Source data below:
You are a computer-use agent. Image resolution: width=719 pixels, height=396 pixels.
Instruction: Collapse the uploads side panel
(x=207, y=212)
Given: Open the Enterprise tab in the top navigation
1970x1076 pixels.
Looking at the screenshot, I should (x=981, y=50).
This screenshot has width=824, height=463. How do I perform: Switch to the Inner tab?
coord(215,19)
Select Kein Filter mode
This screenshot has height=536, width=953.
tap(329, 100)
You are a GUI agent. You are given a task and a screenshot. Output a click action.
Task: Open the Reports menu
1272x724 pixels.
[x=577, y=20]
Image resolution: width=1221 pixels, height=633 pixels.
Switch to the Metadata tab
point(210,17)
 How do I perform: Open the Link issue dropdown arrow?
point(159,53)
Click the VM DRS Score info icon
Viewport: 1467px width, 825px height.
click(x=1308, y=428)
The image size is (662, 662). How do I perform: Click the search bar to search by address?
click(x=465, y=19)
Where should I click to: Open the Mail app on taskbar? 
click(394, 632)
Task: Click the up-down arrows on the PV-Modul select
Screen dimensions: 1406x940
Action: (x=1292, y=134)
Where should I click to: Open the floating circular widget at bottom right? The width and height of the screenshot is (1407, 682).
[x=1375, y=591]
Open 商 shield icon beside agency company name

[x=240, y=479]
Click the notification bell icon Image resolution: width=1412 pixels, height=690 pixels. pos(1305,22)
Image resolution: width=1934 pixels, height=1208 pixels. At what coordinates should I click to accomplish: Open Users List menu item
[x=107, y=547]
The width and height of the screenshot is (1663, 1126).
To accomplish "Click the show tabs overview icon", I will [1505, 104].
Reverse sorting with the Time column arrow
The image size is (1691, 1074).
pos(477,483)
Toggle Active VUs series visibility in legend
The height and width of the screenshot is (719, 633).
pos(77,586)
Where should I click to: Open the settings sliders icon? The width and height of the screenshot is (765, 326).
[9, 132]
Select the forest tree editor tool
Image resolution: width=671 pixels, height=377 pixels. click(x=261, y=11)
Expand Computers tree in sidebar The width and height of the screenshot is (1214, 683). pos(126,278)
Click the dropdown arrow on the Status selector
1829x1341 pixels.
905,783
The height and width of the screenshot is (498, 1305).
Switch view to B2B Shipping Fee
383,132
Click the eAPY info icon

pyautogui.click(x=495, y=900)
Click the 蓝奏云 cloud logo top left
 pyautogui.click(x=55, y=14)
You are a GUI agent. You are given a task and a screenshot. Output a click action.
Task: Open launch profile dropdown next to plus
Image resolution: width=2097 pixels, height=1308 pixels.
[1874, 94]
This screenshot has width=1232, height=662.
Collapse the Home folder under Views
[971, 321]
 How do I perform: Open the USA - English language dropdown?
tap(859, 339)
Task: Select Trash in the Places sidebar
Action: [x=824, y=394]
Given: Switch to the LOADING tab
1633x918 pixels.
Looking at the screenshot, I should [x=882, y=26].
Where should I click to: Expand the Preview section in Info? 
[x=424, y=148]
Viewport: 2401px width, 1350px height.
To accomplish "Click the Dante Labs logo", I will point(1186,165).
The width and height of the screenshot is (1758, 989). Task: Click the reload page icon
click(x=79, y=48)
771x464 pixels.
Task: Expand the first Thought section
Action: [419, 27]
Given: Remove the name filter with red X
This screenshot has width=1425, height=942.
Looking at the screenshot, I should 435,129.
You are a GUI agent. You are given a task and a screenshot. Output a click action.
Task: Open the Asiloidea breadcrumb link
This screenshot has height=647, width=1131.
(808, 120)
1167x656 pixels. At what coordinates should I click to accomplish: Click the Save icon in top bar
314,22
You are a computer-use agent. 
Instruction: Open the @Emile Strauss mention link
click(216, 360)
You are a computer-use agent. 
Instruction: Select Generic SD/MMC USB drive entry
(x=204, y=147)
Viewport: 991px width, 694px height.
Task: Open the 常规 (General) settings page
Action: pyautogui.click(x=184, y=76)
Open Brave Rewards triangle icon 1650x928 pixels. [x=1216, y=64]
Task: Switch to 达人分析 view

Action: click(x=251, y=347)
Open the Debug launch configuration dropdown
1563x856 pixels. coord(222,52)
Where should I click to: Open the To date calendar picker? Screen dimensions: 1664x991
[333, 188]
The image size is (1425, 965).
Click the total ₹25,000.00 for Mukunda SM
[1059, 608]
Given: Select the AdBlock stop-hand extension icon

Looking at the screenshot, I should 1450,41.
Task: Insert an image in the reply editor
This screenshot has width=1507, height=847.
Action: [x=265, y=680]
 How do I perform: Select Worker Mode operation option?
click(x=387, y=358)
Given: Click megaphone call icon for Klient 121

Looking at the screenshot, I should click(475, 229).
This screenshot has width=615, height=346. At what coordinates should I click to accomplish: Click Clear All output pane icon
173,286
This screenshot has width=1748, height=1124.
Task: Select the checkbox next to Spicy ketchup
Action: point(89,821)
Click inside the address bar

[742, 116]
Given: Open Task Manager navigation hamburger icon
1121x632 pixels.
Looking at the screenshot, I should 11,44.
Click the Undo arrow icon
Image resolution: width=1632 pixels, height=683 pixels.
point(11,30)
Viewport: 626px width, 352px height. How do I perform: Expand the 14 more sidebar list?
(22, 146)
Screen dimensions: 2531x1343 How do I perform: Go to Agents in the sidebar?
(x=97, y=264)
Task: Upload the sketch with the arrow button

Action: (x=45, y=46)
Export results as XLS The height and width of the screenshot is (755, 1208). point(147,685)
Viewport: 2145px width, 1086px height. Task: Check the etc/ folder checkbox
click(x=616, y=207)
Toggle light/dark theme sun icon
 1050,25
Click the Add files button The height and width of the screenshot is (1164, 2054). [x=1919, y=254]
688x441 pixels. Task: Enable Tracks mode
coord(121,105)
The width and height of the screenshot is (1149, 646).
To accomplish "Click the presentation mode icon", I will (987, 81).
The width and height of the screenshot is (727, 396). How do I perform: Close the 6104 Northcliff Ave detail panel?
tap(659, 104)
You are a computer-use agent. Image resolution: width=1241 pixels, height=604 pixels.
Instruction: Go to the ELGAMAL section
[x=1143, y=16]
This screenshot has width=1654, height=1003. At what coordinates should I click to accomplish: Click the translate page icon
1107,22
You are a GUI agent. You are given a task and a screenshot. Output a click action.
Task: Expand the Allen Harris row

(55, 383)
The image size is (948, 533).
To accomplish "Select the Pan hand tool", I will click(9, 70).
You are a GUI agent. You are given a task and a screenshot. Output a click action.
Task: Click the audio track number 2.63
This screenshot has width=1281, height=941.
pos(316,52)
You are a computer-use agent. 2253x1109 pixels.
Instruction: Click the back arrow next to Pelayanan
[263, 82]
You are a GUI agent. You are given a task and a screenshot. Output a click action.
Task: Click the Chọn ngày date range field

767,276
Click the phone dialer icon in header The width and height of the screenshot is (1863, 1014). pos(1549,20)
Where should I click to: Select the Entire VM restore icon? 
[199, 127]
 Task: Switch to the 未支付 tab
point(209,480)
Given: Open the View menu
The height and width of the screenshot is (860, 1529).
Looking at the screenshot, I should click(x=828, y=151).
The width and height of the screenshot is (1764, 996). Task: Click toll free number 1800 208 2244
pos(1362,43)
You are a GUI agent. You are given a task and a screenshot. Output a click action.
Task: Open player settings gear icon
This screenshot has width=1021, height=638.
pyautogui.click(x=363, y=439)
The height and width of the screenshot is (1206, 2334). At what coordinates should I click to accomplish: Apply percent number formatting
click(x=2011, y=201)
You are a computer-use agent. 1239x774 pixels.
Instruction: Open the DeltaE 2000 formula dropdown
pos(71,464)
End of Source data.
Taking the records above, retype every line from the one with "Click the total ₹25,000.00 for Mukunda SM" down to the one with "Given: Open Task", exactly and with nothing else.

Click the total ₹25,000.00 for Mukunda SM
[1059, 608]
Given: Select the AdBlock stop-hand extension icon

Looking at the screenshot, I should 1450,41.
Task: Insert an image in the reply editor
This screenshot has width=1507, height=847.
Action: [x=265, y=680]
 How do I perform: Select Worker Mode operation option?
click(x=387, y=358)
Given: Click megaphone call icon for Klient 121

Looking at the screenshot, I should click(475, 229).
This screenshot has width=615, height=346. At what coordinates should I click to accomplish: Click Clear All output pane icon
173,286
This screenshot has width=1748, height=1124.
Task: Select the checkbox next to Spicy ketchup
Action: point(89,821)
Click inside the address bar

[742, 116]
Given: Open Task Manager navigation hamburger icon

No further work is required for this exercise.